Join the discussion 2 Comments

  • Harley says:

    I am confident that many of the people in the Minnesota legislature didn’t sign up to help solve a severe financial crisis when they decided to seek office. Their previous plans to fund more programs, direct more money towards their friends in education, and explore some fun projects won’t be happening any time soon. They are about to begin their education of what a financial hurricane looks like and will struggle to come up with realistic ideas to lead us forward (“You don’t think raising income taxes now is a good idea?”)

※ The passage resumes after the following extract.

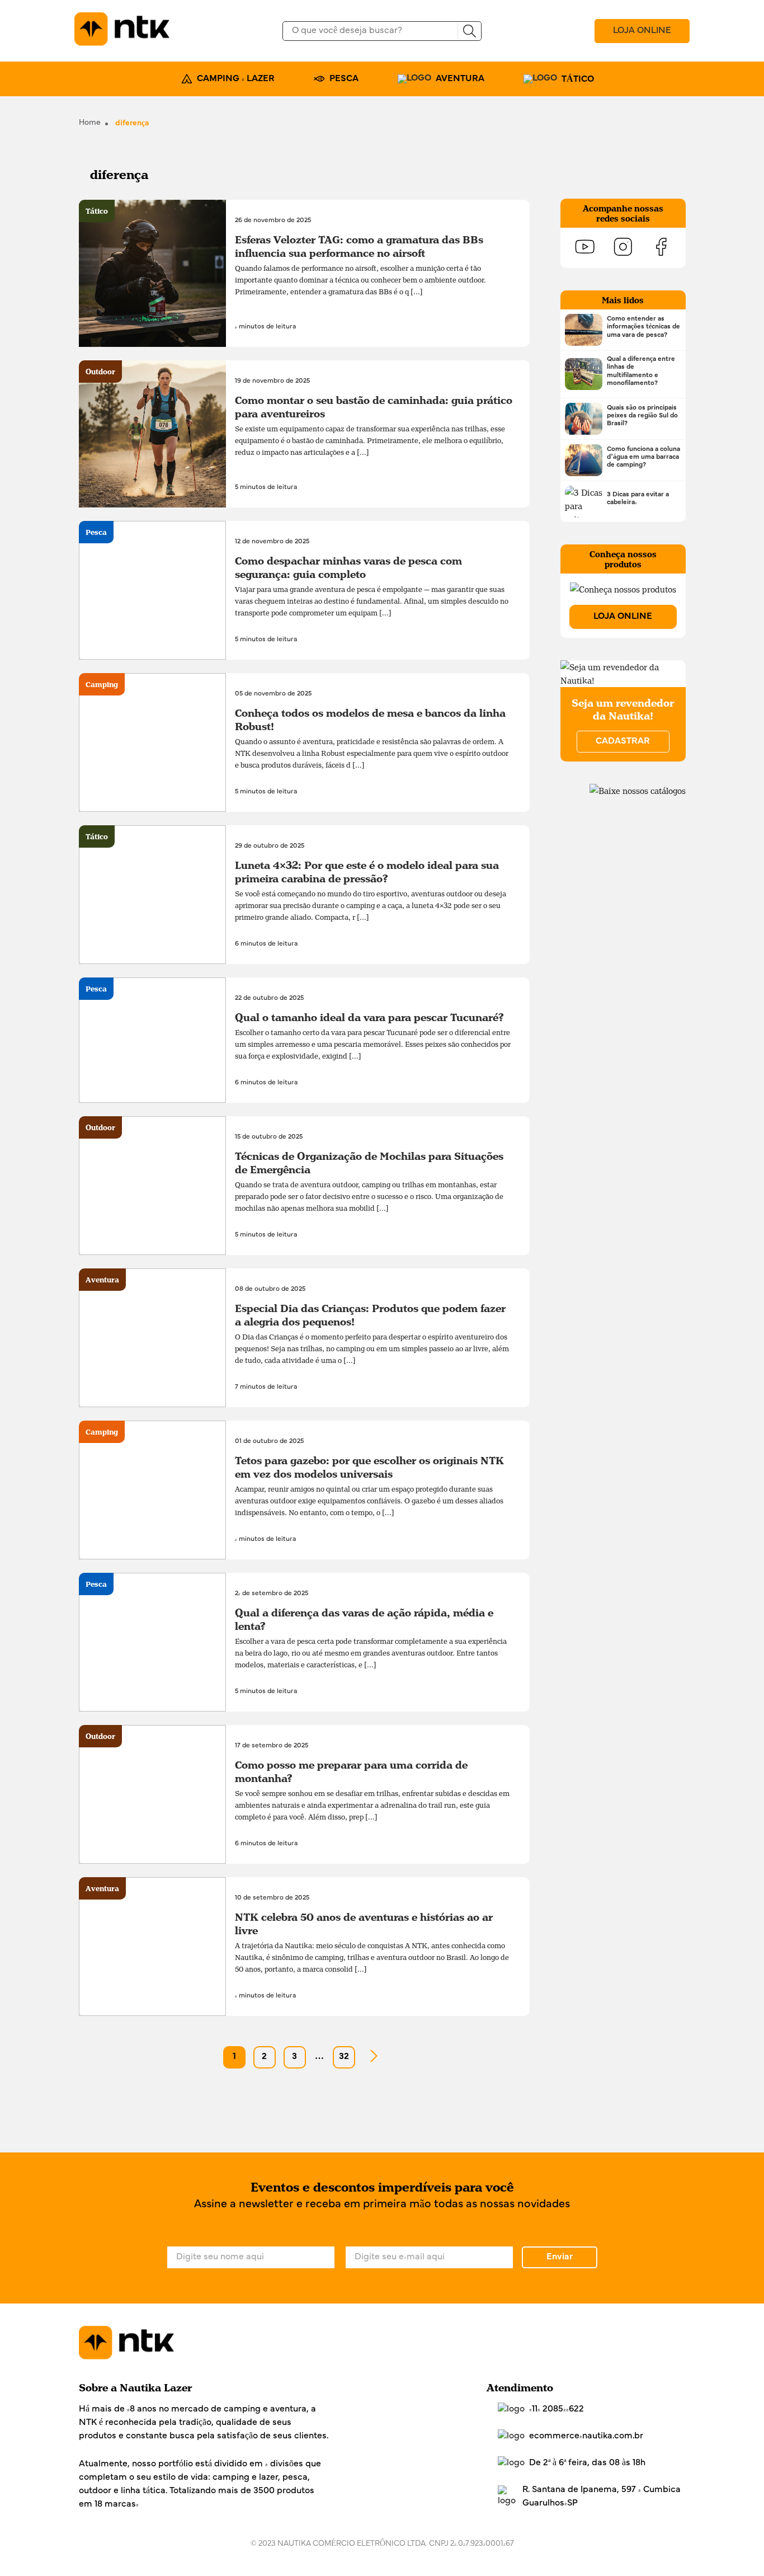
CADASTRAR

    I chuckled to see Walz raise the topic of possible staff cuts in his update. The small business owners and entrepreneurs in MN made those severe adjustments weeks ago, and government should have done the same. The University of MN is now several meetings into planning their budget action steps, with a hiring freeze to be discussed this week at the Regents meeting and voted on in June (their PPT slides are on the Regents web site). The top 200 officers of the University have agreed to forgo 5 days of pay, which works out to a 1.9% salary reduction. Same for the football coach and the basketball coach who agreed to the reduction. In comparison to the many blue collar workers in Minnesota who lost their jobs, the nominal financial sacrifice of University leadership should embarass them, as the storm about to hit them is much more than a 1.9% impact.

  • Patrick says:

    Most Minnesotans don’t acknowledge that Government can give NOTHING to anyone that it doesn’t first take from someone else. They’re all about to find out what happens when you impoverish the entire country, and there is no one who can pay increased taxes. Maybe we’ll get a spending decrease by necessity!